Directions: Starting with the first line, output the data exactly through to the end.

(Pixel coordinate grounding data)
____

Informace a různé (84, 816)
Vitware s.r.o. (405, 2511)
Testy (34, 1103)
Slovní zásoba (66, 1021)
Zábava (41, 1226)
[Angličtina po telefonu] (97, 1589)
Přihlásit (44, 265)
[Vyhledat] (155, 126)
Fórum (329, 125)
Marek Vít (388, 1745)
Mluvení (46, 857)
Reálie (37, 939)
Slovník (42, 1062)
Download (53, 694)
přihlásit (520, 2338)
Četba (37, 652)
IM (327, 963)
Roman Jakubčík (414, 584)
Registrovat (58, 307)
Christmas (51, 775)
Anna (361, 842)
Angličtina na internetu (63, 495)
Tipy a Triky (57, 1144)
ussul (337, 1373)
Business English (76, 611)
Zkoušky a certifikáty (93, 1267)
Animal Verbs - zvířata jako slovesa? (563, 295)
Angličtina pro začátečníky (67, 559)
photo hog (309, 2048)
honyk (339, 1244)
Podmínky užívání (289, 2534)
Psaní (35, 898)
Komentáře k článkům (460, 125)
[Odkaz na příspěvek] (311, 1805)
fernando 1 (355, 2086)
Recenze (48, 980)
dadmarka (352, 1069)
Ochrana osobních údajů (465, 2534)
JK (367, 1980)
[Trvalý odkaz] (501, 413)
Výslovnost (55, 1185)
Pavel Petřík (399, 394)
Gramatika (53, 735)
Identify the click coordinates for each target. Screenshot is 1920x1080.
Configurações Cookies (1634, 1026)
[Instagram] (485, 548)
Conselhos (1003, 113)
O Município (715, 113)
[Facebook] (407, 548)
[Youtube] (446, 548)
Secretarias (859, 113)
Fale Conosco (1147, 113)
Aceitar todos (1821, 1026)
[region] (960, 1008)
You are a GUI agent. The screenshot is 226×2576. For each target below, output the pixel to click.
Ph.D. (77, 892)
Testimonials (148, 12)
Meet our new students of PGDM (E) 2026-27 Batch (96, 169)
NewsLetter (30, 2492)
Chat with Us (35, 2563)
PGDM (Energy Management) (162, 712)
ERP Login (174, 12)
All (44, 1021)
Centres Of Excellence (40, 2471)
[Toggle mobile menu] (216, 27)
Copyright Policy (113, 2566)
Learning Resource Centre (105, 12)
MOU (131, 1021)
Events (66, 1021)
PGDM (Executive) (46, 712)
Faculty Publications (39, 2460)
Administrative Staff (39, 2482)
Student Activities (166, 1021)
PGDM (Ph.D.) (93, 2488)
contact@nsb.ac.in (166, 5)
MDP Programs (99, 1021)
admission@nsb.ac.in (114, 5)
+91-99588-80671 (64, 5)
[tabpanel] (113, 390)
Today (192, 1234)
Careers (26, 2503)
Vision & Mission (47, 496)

____

Response to this exercise:
Informace a různé (84, 816)
Vitware s.r.o. (405, 2511)
Testy (34, 1103)
Slovní zásoba (66, 1021)
Zábava (41, 1226)
[Angličtina po telefonu] (97, 1589)
Přihlásit (44, 265)
[Vyhledat] (155, 126)
Fórum (329, 125)
Marek Vít (388, 1745)
Mluvení (46, 857)
Reálie (37, 939)
Slovník (42, 1062)
Download (53, 694)
přihlásit (520, 2338)
Četba (37, 652)
IM (327, 963)
Roman Jakubčík (414, 584)
Registrovat (58, 307)
Christmas (51, 775)
Anna (361, 842)
Angličtina na internetu (63, 495)
Tipy a Triky (57, 1144)
ussul (337, 1373)
Business English (76, 611)
Zkoušky a certifikáty (93, 1267)
Animal Verbs - zvířata jako slovesa? (563, 295)
Angličtina pro začátečníky (67, 559)
photo hog (309, 2048)
honyk (339, 1244)
Podmínky užívání (289, 2534)
Psaní (35, 898)
Komentáře k článkům (460, 125)
[Odkaz na příspěvek] (311, 1805)
fernando 1 (355, 2086)
Recenze (48, 980)
dadmarka (352, 1069)
Ochrana osobních údajů (465, 2534)
JK (367, 1980)
[Trvalý odkaz] (501, 413)
Výslovnost (55, 1185)
Pavel Petřík (399, 394)
Gramatika (53, 735)
Identify the click coordinates for each target. Screenshot is 1920x1080.
Configurações Cookies (1634, 1026)
[Instagram] (485, 548)
Conselhos (1003, 113)
O Município (715, 113)
[Facebook] (407, 548)
[Youtube] (446, 548)
Secretarias (859, 113)
Fale Conosco (1147, 113)
Aceitar todos (1821, 1026)
[region] (960, 1008)
You are a GUI agent. The screenshot is 226×2576. For each target below, output the pixel to click.
Ph.D. (77, 892)
Testimonials (148, 12)
Meet our new students of PGDM (E) 2026-27 Batch (96, 169)
NewsLetter (30, 2492)
Chat with Us (35, 2563)
PGDM (Energy Management) (162, 712)
ERP Login (174, 12)
All (44, 1021)
Centres Of Excellence (40, 2471)
[Toggle mobile menu] (216, 27)
Copyright Policy (113, 2566)
Learning Resource Centre (105, 12)
MOU (131, 1021)
Events (66, 1021)
PGDM (Executive) (46, 712)
Faculty Publications (39, 2460)
Administrative Staff (39, 2482)
Student Activities (166, 1021)
PGDM (Ph.D.) (93, 2488)
contact@nsb.ac.in (166, 5)
MDP Programs (99, 1021)
admission@nsb.ac.in (114, 5)
+91-99588-80671 (64, 5)
[tabpanel] (113, 390)
Today (192, 1234)
Careers (26, 2503)
Vision & Mission (47, 496)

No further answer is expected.